Clergy, family and friends are often told to “support” someone who is gay. What does that mean for those who wish to be honest about possible dangers or be there for someone who is beginning to realize that there is more suffering than joy involved?

I can only offer a personal opinion here. Be advised, I am not a qualified therapist and I am refering to dealing with mature persons who are mentally stable. I speak largely based upon the blunders of many well-meaning individuals during the previous phase of my life.

1   Close your eyes, count your blessings and imagine

Imagine what it would be like, if you longed for a relationship (perhaps the one you currently have), but in practise could never attain it. Try to imagine that every boy or girl you ever dated and even got engaged to was unfaithful to you and suddenly left you. Imagine that this happened not only once, with all of the tears and chaos, but many times! Have you ever broken up? How did it feel? Magnify that feeling by about one hundred times.

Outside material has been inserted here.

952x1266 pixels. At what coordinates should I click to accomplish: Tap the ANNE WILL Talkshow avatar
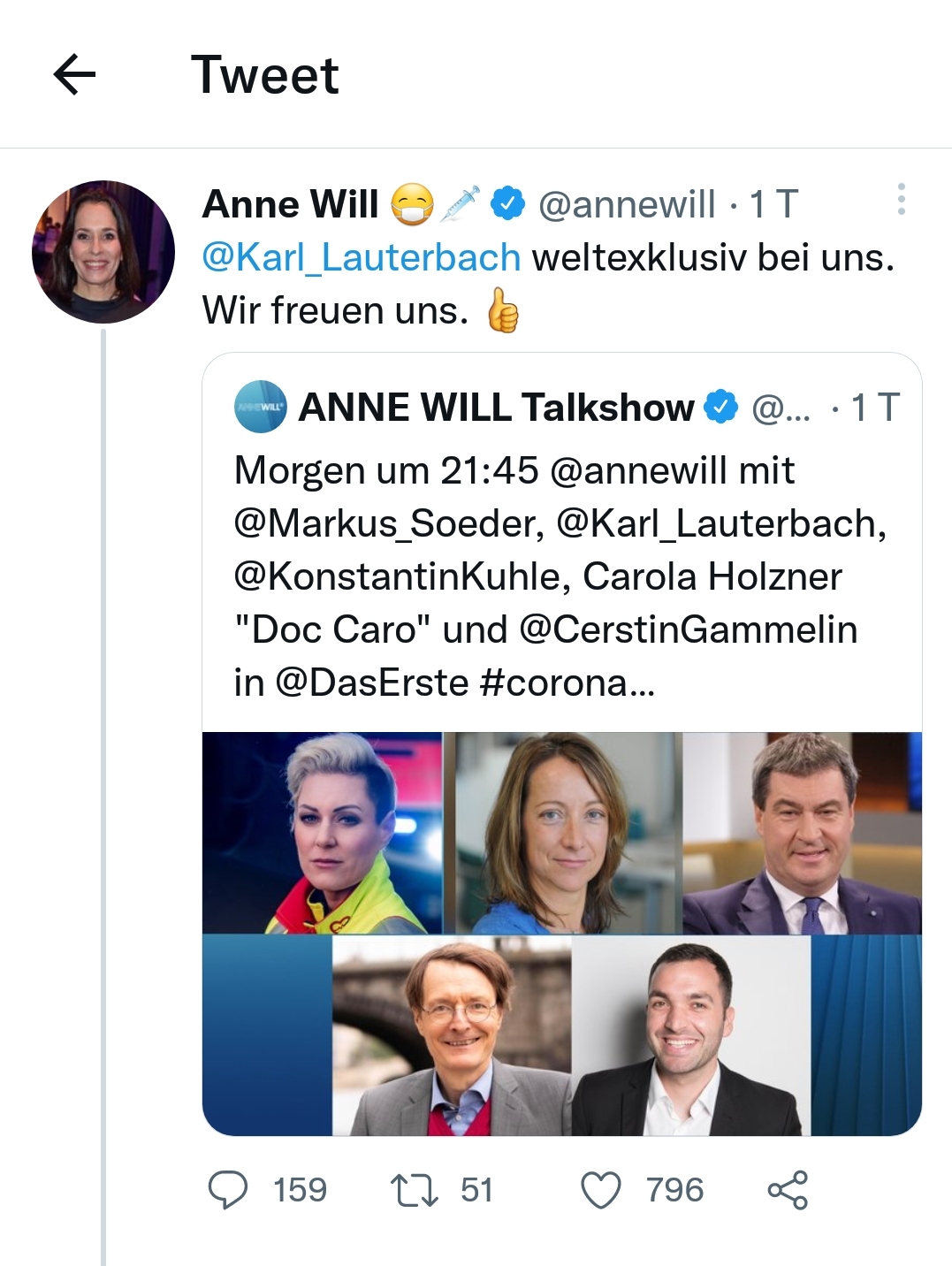click(x=260, y=407)
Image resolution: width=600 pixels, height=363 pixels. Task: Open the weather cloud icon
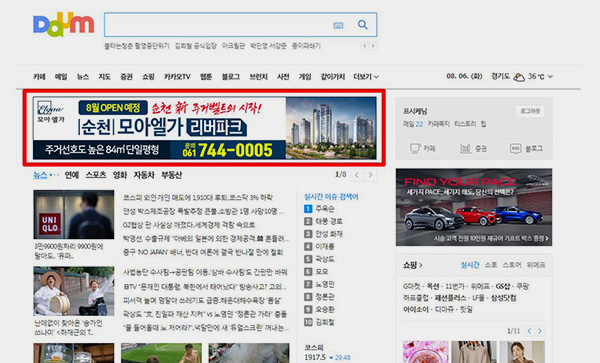[519, 77]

I think you will agree that it is very basically human to long for the company of another and to have romantic feelings and longings. Many people will have a chance to experience these dreams in reality. Others will try to turn them into reality, only to have it fail time after time after time. Not all of these people are gay. Many heterosexual people (perhaps more in recent times than before) may have similar experiences. In any case, these events lead to frustration and pain. You may at times feel that the person constantly sets themself up for these failures. Perhaps you are right. But will threatening them with hell, damnation or excommunication make their situation (and yours) any better?

2   Check your Motives

If you have strong emotions such as hatred or disgust toward a family member or church/synagogue/mosque member who is suffering and needs your help, then you are not in a position to support this person. Be honest, find someone else who can support them and step aside! The worst thing you can do is to diguise your contempt or hatred as a theological responsa or worse, as some type of therapy!

3   Let them learn

It may feel tedious, but there is a lot of back and forth to be done before someone who is thinking of leaving the gay life actually does so. And with all of the confusing theories and information for and against its no wonder that someone who wants to believe that maybe they have left a couple of stones unturned will find their way back to the gay community for “one more try” before it’s over. There is not much anyone (save the person him or herself) can do here.

The decision to turn away and leave must be the honest, personal decision of the individual based upon their own experiences and learning.

You cannot learn for someone else.

4   Help them ask the questions

How long have your relationships lasted? How have they ended? Do you feel that people have been honest with you? Are people generally unfaithful to each other in that community?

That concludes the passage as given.